El economista Nouriel Roubini no tiene muchos amigos en el espacio cripto debido a su oposición a las criptomonedas. Sin embargo, sí logra conseguir más simpatizantes cuando ataca a otros bandos. En este caso, para algunos, el enemigo de mi enemigo es mi amigo. Porque, en el mundo de las ideologías y los debates de las redes sociales, las guerras son sin cuarteles. El fin del dólar, por mucho tiempo, ha sido uno de los sueños más anhelados de la oposición de ambos extremos políticos (derecha, izquierda). Entonces, ahora sí se puede escuchar a Roubini. Se equivoca cuando habla de “nosotros”, pero, de pronto, puede estar en lo cierto cuando habla de otros. ¿Tendrá razón en realidad esta vez Roubini con respecto al dólar?
El dólar no es, obviamente, el papel “sin valor” que tantas críticas recibe. El dólar es lo que ese papel representa. O sea, es el poder que respalda ese papel. El dólar es un documento avalado por el Tío Sam. Estamos hablando del poder cultural, económico, financiero, militar y político de los Estados Unidos de América. Es decir, se trata de una maquinaria muy poderosa con muchos tentáculos.

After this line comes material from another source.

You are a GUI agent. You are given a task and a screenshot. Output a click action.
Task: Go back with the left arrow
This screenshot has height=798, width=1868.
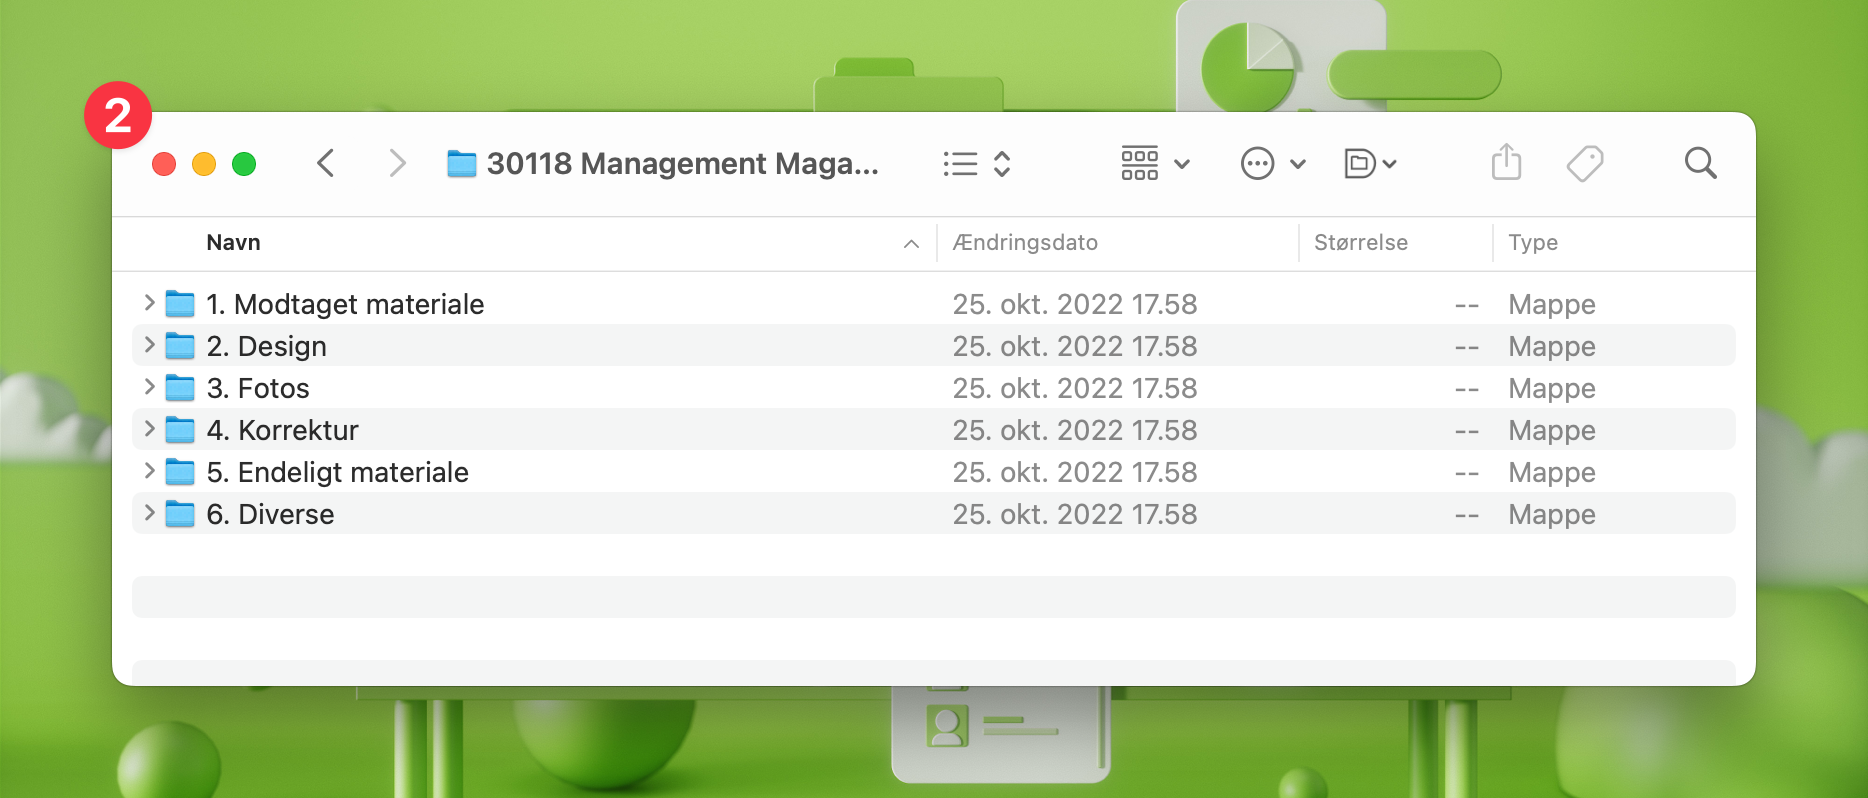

Ahora bien, supongamos que un grupo de personas quieren emanciparse del Tío Sam creando su propia moneda ciudadana. La incitativa en sí no es muy complicada de lograr. Después de todo, el dinero es una forma de comunicación. Y cualquiera puede crear su propio “idioma”. Se puede tomar cualquier objeto (digital o físico) que represente un acuerdo entre las distintas partes para facilitar el intercambio de recursos y servicios. Una familia o unos amigos, por ejemplo, pueden comenzar a utilizar fichas para llevar un registro de los favores concedidos. Yo le hago un favor a un amigo. Y él me puede dar un papel con su firma que representa la promesa de devolver el favor en el futuro. ¡PAM! Hemos inventado un tipo de dinero (ciudadano).

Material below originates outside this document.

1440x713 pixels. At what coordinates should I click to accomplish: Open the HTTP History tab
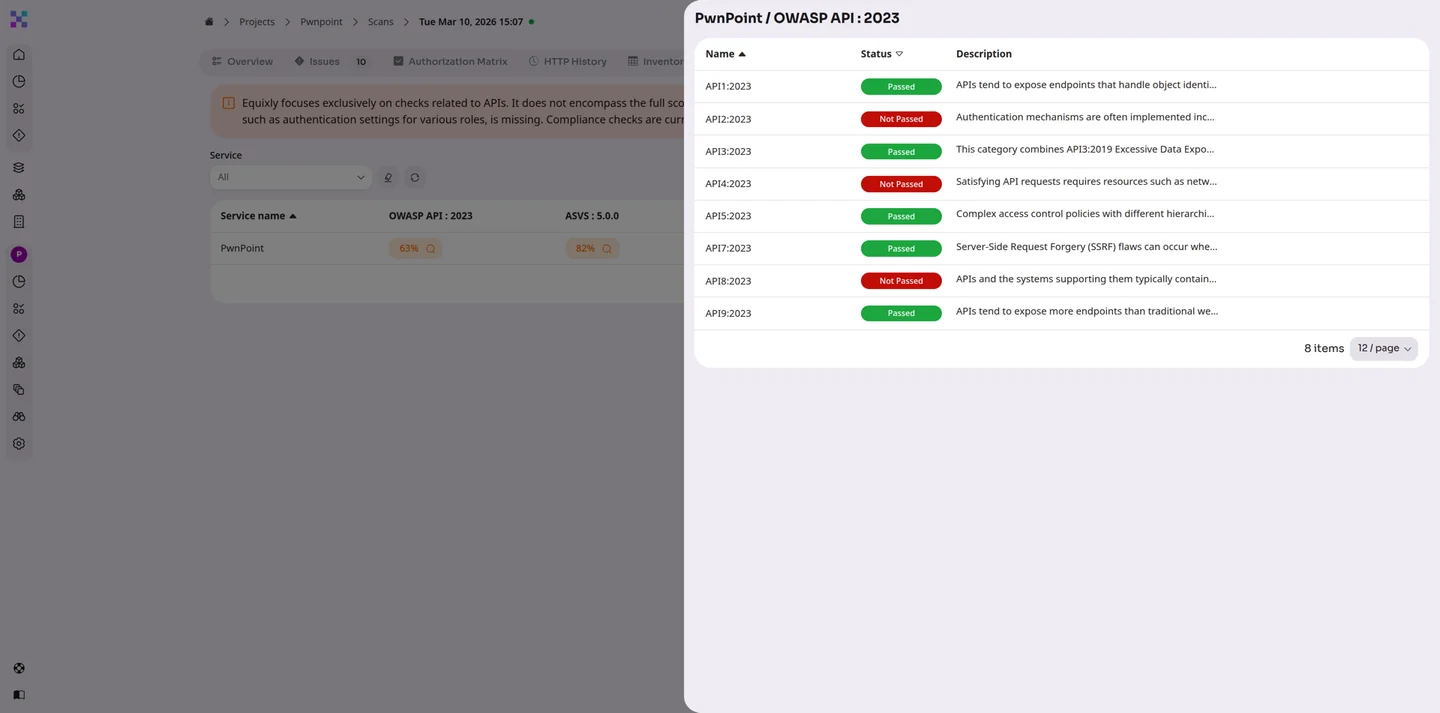click(x=574, y=61)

Si ese grupo se muda a una isla para vivir de manera autárquica en una especie de paraíso anarco-capitalista, el proyecto podría tener chance de éxito. La tecnología del dinero en sí, de hecho, no sería tan importante como el aparato social y político que se construye sobre esa tecnología.
¿Cuál es el problema de crear una moneda ciudadano dentro del sistema moderno de Estado nación? El problema es que en este sistema el Estado tiene el monopolio del uso legítimo de la violencia. El problema es que la economía para prosperar requiere de orden, justicia y estabilidad. Los negocios requieren seguridad, tribunales, infraestructura, leyes claras y autoridad. Se requiere paz en los mares, en la tierra y en el aire. ¿Cómo se resolverán las dispuestas? ¿Quién garantiza la seguridad para que pueda prosperar el comercio? ¿Satoshi?